Yeah, there's a couple of questions about children. So, the first one is, "do children need boosters after the primary schedule?" Well it has been very difficult for pediatricians because actually as we've progressed in the pandemic, although there are a few children who do get effects of long COVID, the numbers are very, very small compared to the numbers of adults and elderly and at risk people who are becoming ill. And so generally, certainly in the EU and in the UK, we are not recommending boosters in normal healthy children. And we know also that normal healthy children have got very high seroprevalence. So very high antibody levels in surveys and in the studies that have been doing. So, children have either met COVID or they've been given a vaccine and they seem to have a lot of immune protection relative to older people. So, the resources for vaccines are being targeted at the elderly and at risk population. That's different for the at risk children. Children with cancers, children with immune problems, with severe asthma or other respiratory disorders. There's a big long list that if you look back at the slides you'll see in the UK slide was listed out and in the EU children have been, I think, Karine, you might have to remind me of the EU recommendation of age. Certainly, in the UK, we are offering boosters to any at risk children over the age of 5 years.
Dr Lacombe: Yeah, the same. Yeah, the same for us. With bivalent boosters we've got an indication above 12 years, but with the monovalent vaccine, it's above 5 years.
Dr Faust: And this isn't because those people are necessarily getting really sick and coming into hospital, it's as much as, well, we've got the vaccines, we know they're at risk, we don't want to take the chance. So, we're going to offer boosters, we're going to encourage people who are at risk of any age above 5 years to have a booster in order to maximize their protection. And that will also of course protect them if the virus changes again and the pandemic changes again. Karine, just to go back, do we think the current vaccines will be useful against the really new variants that are popping up, not just the ones we've shown data on?
Dr Lacombe: Yes. Very probably because we have told you the vaccine developed with the ancestral strain has been proved to be efficient against Omicron strain sub variants, strains of Omicron. So, there is no reason why it should not be efficient against BQ1, BQ11, etc, and the other variants that will emerge in 2023. So definitely the importance is to get the booster when we need it because it has been shown to prevent severe disease and hospitalization.
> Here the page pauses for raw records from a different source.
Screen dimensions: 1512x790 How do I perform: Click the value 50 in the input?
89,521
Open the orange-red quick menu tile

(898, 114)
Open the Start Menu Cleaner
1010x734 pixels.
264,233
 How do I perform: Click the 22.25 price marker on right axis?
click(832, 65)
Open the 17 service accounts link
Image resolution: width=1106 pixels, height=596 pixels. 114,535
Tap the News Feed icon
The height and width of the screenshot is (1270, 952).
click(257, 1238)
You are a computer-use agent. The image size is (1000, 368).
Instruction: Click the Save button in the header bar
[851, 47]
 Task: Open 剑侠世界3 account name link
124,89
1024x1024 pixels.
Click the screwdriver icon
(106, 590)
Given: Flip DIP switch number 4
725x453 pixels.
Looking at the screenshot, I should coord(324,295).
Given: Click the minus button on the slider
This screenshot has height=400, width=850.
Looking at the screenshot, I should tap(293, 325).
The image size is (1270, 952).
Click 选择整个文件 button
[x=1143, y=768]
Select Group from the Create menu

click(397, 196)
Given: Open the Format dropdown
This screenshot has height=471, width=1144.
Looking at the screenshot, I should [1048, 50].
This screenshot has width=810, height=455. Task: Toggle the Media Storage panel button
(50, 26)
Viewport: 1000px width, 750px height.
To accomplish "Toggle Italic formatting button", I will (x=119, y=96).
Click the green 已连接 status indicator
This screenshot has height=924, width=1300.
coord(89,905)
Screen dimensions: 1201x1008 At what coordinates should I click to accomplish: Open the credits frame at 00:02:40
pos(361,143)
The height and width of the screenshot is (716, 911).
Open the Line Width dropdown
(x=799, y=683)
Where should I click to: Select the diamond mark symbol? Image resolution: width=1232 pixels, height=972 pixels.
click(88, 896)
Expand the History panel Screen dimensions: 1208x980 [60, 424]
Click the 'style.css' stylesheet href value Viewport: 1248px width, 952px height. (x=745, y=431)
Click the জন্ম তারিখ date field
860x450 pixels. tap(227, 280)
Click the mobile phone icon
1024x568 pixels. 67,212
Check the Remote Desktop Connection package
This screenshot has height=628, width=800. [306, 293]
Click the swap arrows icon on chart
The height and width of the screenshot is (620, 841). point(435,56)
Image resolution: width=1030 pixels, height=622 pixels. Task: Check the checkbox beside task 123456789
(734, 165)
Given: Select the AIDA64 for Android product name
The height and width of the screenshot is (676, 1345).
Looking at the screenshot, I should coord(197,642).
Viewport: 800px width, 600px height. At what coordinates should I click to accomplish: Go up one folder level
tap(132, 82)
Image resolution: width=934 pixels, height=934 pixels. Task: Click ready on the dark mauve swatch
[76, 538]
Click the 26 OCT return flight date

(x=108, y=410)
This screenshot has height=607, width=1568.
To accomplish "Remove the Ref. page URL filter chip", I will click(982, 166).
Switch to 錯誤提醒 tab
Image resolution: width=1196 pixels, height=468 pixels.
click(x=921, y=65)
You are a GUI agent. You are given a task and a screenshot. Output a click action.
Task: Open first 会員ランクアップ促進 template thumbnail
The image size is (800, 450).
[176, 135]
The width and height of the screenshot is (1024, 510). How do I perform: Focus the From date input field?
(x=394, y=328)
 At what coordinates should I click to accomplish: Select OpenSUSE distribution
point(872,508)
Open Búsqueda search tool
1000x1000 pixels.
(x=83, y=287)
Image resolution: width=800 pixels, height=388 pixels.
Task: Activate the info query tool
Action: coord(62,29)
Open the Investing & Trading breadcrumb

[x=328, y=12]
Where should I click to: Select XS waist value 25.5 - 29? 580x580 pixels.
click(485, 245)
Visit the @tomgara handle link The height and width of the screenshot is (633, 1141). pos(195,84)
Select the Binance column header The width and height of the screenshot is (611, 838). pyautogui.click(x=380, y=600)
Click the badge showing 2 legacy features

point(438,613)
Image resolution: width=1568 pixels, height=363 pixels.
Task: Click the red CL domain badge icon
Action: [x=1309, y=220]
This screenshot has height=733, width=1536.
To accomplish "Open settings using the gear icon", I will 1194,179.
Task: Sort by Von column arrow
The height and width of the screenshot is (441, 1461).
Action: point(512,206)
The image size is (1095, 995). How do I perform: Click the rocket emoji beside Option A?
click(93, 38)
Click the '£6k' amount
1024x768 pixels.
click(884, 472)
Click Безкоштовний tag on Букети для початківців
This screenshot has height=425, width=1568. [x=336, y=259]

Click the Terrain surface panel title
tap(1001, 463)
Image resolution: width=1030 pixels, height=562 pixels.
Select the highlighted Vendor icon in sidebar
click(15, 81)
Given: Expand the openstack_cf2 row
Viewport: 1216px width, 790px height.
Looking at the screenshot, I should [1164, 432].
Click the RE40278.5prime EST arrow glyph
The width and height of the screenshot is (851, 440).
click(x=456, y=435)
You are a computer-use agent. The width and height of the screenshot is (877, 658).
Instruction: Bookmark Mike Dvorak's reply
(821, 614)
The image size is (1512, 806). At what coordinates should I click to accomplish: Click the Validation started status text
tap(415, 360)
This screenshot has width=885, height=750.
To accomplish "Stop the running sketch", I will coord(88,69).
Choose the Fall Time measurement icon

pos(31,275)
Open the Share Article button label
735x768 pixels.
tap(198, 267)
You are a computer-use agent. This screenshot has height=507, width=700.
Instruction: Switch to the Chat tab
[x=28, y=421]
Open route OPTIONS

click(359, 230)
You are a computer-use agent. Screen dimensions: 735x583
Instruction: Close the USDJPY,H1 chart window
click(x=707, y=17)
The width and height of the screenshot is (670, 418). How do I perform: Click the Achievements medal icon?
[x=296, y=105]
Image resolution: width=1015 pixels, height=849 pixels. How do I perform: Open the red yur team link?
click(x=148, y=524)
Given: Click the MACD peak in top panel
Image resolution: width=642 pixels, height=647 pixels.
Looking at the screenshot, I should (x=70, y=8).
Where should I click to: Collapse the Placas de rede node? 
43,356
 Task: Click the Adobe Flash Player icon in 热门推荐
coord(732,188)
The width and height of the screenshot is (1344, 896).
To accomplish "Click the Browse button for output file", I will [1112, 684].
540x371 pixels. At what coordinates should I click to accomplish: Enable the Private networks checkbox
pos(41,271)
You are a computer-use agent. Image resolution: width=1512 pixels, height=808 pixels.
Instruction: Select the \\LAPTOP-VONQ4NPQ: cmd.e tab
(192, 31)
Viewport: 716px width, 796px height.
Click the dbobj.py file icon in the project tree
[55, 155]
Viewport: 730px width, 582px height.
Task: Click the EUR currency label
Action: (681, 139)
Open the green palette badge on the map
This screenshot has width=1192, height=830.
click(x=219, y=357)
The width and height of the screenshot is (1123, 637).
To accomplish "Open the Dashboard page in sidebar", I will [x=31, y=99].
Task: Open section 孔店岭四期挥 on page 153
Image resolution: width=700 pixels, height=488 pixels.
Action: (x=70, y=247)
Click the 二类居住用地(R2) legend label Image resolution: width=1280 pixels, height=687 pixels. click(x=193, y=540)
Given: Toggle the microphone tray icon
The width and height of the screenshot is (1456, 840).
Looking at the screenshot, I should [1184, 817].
Dr Faust: Thanks. And one more's popped up about whether naturally acquired immunity has been studied and compared to vaccinated people and boosted immunity trials or studies. I guess we did touch on that with the data from Israel, didn't we? Where you have the difference between people who've had 3 and 4 doses and there was a definite advantage to the fourth dose. So, I think there's good evidence that you can't just assume that natural infection is going to protect you from the most severe disease. And of course, I think we discussed this in our last webinar, didn't we, Karine, when you've got so many people being infected at the same time, boosters are really important to take the pressure off our healthcare systems. And all over Europe in the wintertime, the healthcare systems are under pressure from winter respiratory viruses, one of which is COVID. So really would encourage you to encourage your patients and in your education of your communities for people to have the booster vaccines as recommended by your country's immunization committees.
Great. Well I think we're just about at the end of our time with no more questions, so it's been great talking to you again. Thanks very much and thank you all for watching this webinar. Thank you very much.
Dr Lacombe: And thanks to you, Saul.
This transcript has not been copyedited.